Melinda is also the driving force behind the blogging collective, Survivors Blog Here.
When I saw the name of the award my first thought was, ‘an award for being disabled?’ but based on the nominees it’s clearly an award for people who strive to transcend their disabilities and give meaning to the pain. It’s an honor to get this award. Thank you, Melinda.
The rules are to display the award badge, answer the questions, choose your own nominees, and develop your own set of questions. Melinda’s questions are so practical I’m going with hers.
What was the first sign of your illness?
My first symptoms appeared when I was a child and found the name ‘Antonio’ scrawled in my schoolbooks. I was confused about my age, name and gender, which set me apart from the other children.
What is your worst symptom and how do you cope with it?
The symptoms of depression and dissociation affect memory and concentration, which makes it difficult read and write.
I often go back to a published post to discover typos and glaring gaps in logic. I cope by writing shorter pieces and relying more on photography and abstract designs for creative expression.
I’ve also stopped judging myself when I find mistakes in the work I post, although it’s frustrating to discover a flaw I would definitely have noticed a decade ago.
As for reading, I do a lot of reading I can’t remember.
This is even true of my work.
I often think I’m reading another bloggers post for the first time and discover that I’ve already liked and re-blogged it.
It’s confusing and frustrating.
What one thing about you has changed because of your struggles?
I miss reading and writing longer, more complex, stories, but I’m learning to be patient with myself, and to set more realistic timelines for achieving goals.
I am more compassionate toward other people.
What words of advice or encouragement would you give to someone else suffering?
I’m changing the last word from ‘suffering’ to ‘disabled’, because suffering does not have to define life with a chronic illness.

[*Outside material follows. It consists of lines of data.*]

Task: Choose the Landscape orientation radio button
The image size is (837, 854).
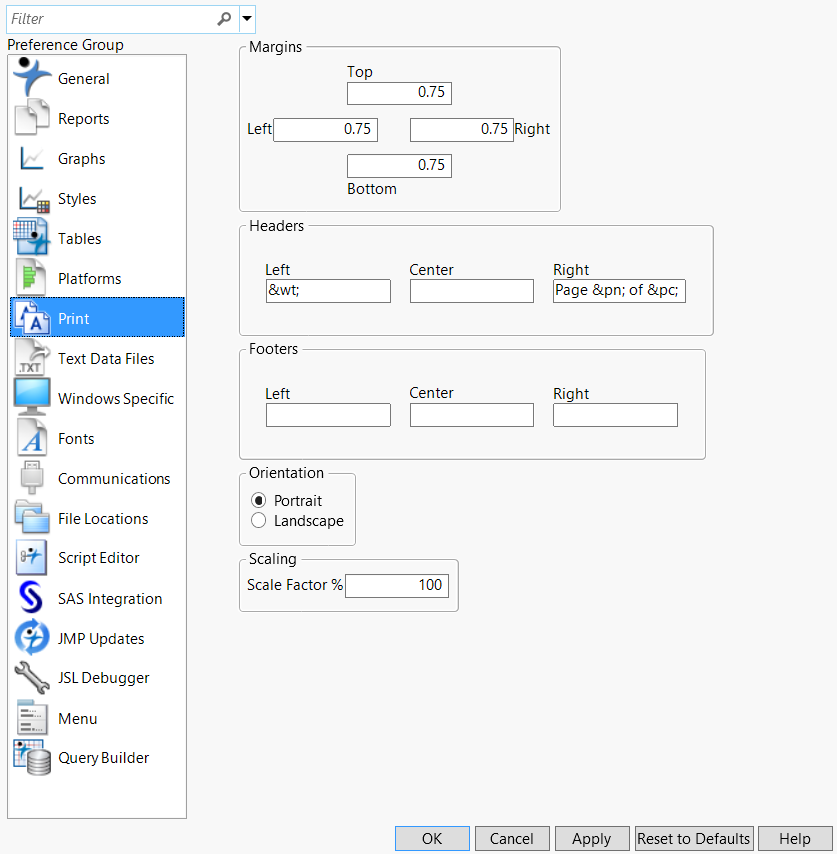Action: [x=259, y=520]
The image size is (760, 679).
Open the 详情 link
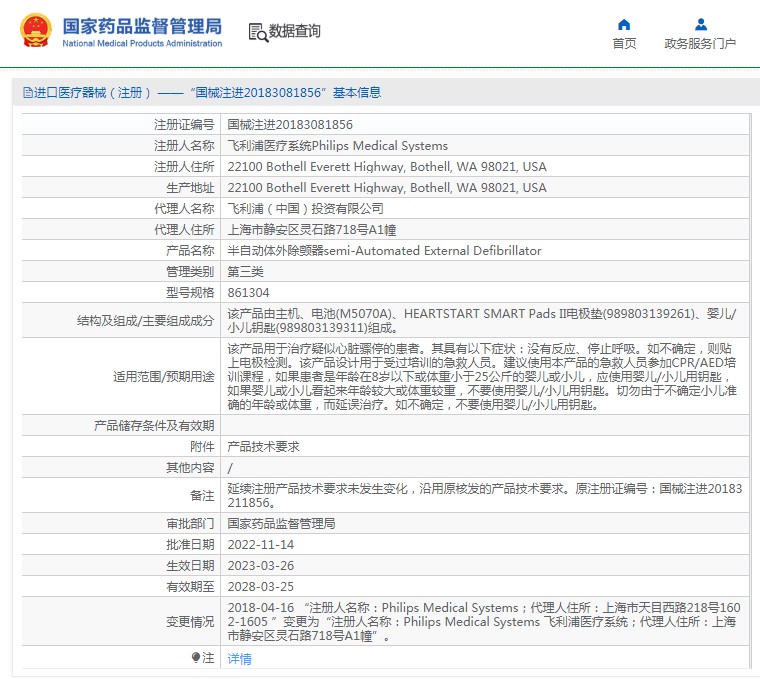[239, 658]
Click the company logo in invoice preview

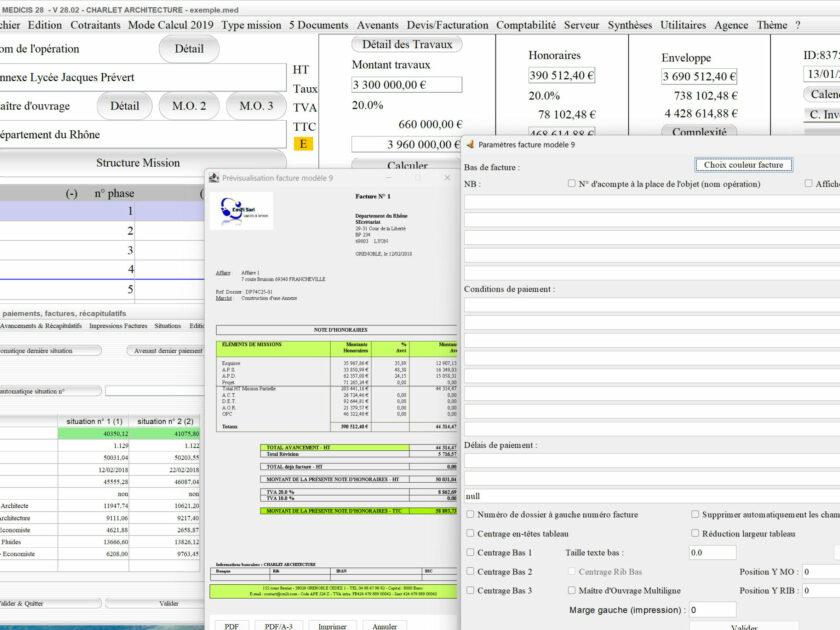point(242,211)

My advice is set goals and let go of the way you defined success when you were healthy. Give yourself plenty of time to complete those goals.
Never compare your achievements to the achievements of people who aren’t ill.

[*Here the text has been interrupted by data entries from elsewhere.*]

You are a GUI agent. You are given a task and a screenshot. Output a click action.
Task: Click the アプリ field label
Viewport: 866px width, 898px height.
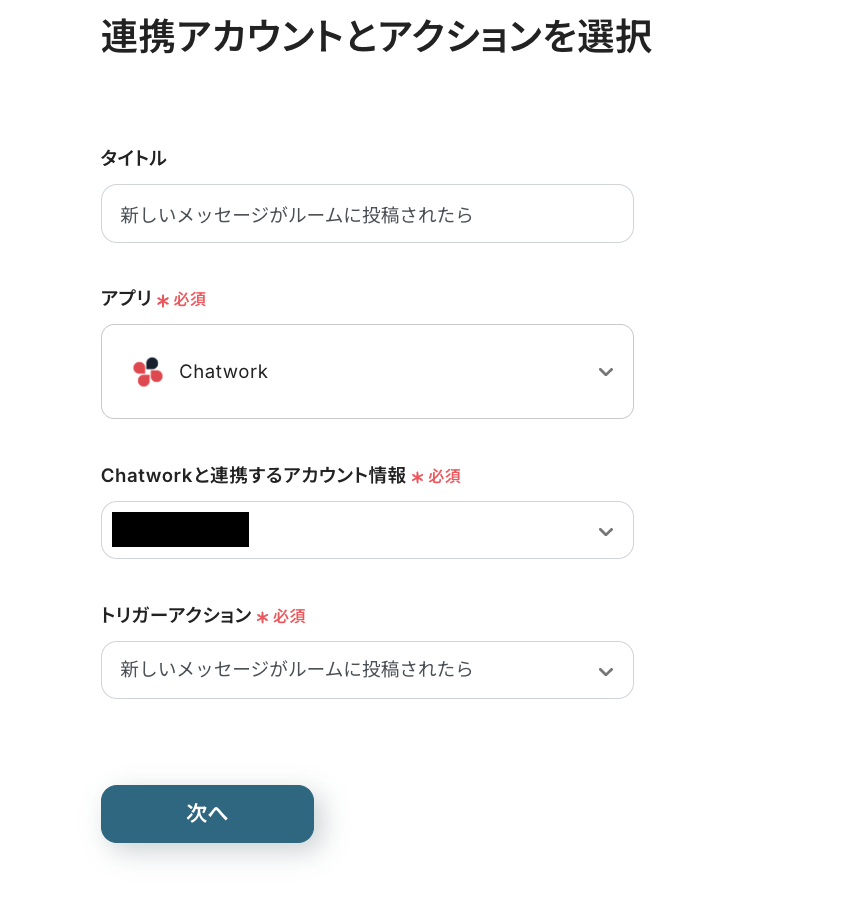(126, 298)
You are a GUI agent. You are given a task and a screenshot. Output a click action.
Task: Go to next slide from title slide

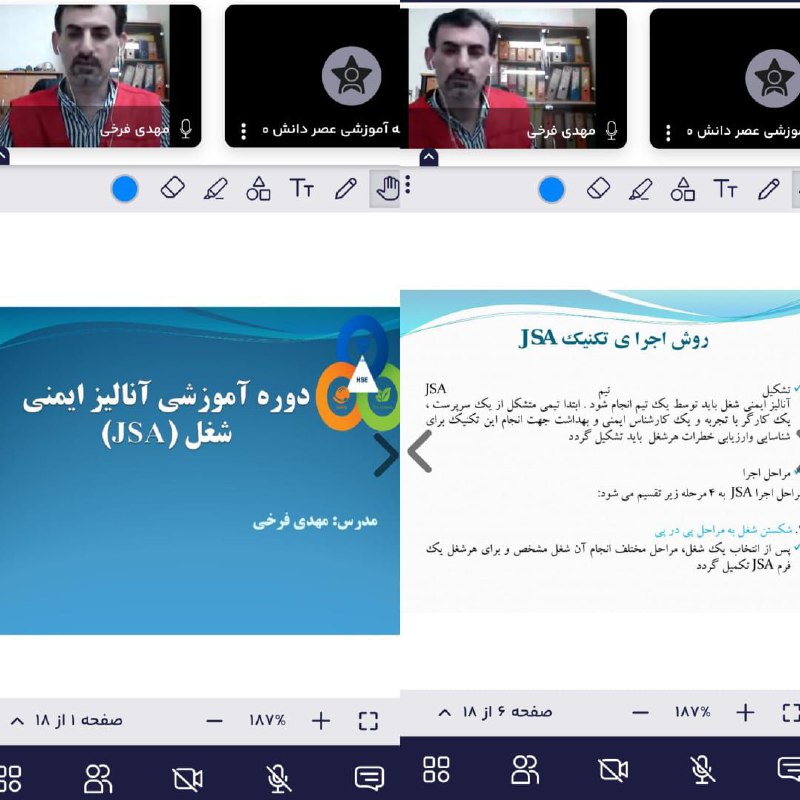coord(386,455)
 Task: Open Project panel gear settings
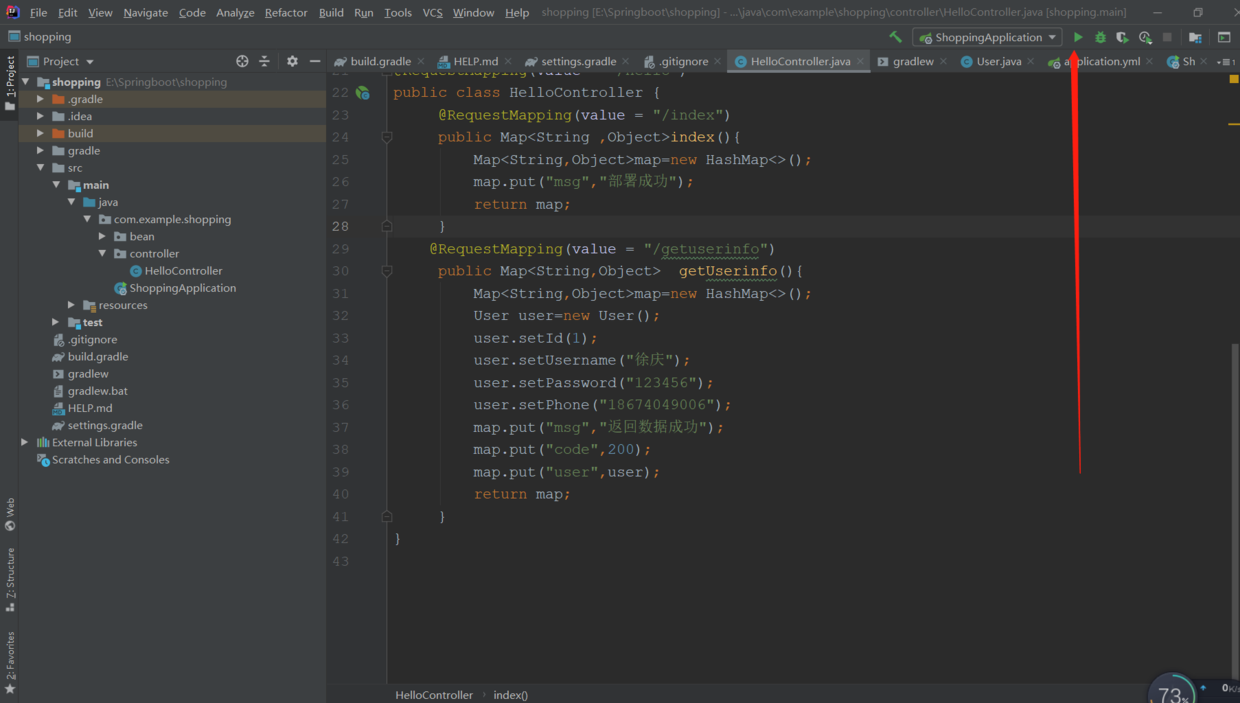click(292, 61)
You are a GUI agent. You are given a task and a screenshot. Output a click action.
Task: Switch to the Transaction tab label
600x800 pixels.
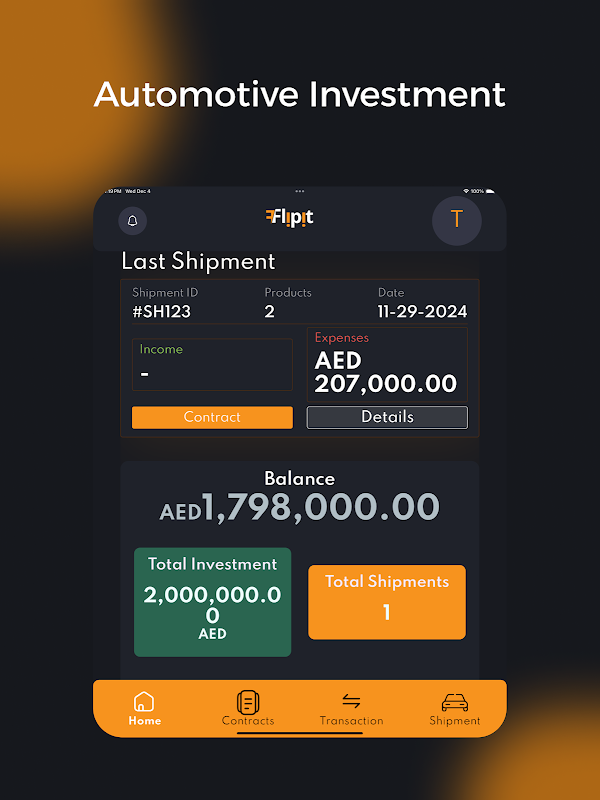click(351, 721)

Learn new skills and practice them.
I knew absolutely nothing about photography when I became permanently disabled. I still know nothing about photography. but I’m better at it.
Name one good thing that has come out of having a chronic illness.

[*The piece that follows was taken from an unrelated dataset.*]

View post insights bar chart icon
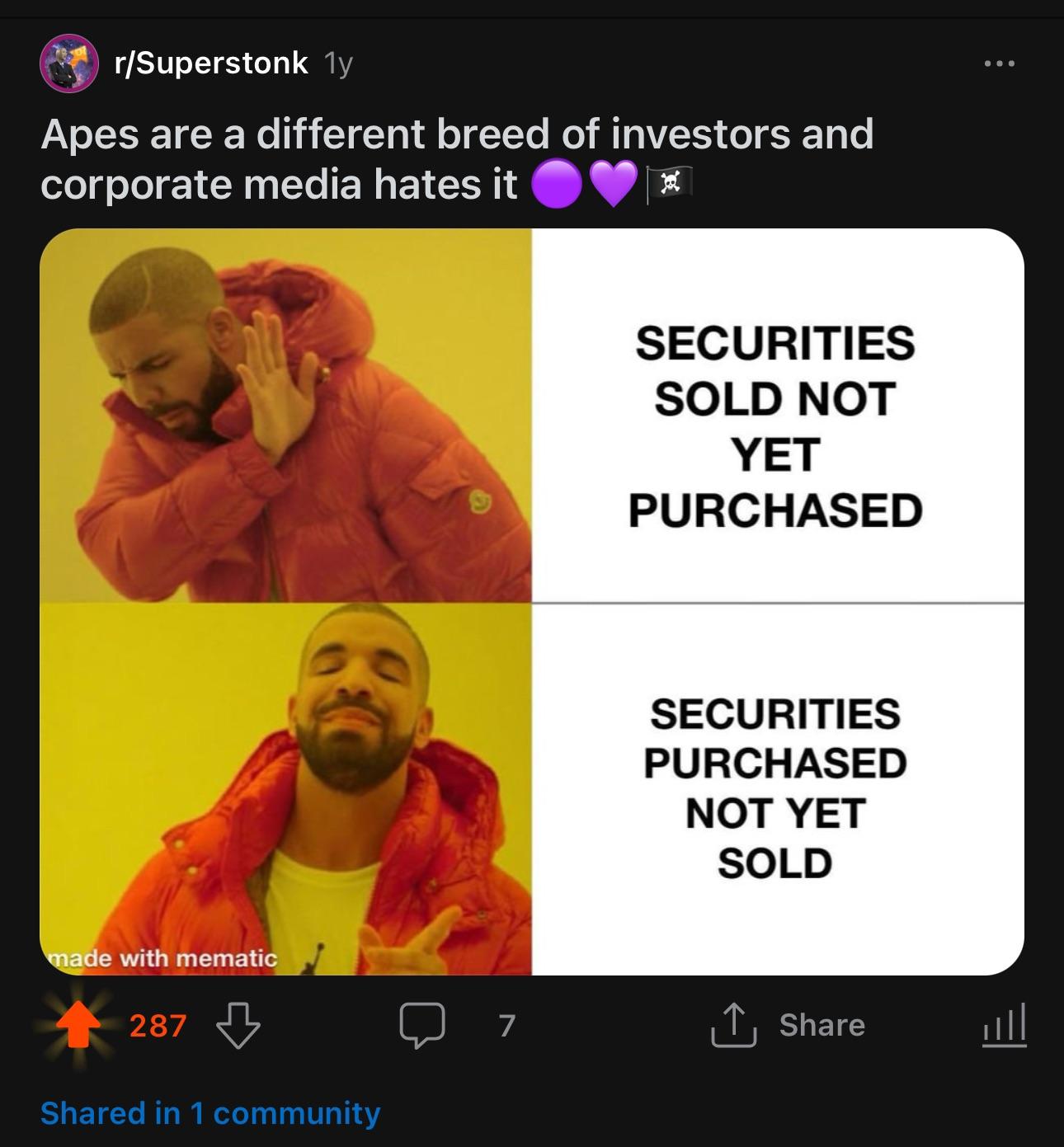Viewport: 1064px width, 1147px height. [x=1004, y=1025]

Now that I have the right diagnosis and treatment, I have a better understanding of the forces that shaped me as a child, and a better understanding of why I made certain self destructive decisions as a younger man. I’m forgiving because of it.
What one thing do you disagree with that is widely accepted as true about your condition?
I obviously disagree with the idea that Dissociative Identify Disorder doesn’t exist. If I go to a shrink and tell her I think I have other personalities and the craziness of it is wrecking my life, I expect her to believe I believe they exist and to treat me accordingly.
I wish the United States had mental health system that wanted to treat the brain’s mind.
If you could change only one aspect of your illness, what would it be?
Some days I get sick of feeling like I’m running in place. I want the illness to go away.
Name the one thing that works best for you for symptom relief.
I get relief from photography or throwing myself into a project. I also try to eat properly, exercise, and get a solid night’s sleep.
Based on your experience, what is one thing that you would tell someone newly diagnosed with chronic illness?
Learn as much as you can about your illness and become your own advocate.Why did you start blogging?
I started blogging to advocate for better medical treatment for people with mental illnesses.
The blog began to shift focus in 2016 and is now more focused on art and politics., but I haven’t forgotten my roots.
Most of the disability bloggers I know have gotten this award from Melinda.
My questions for them are the same as those asked of me.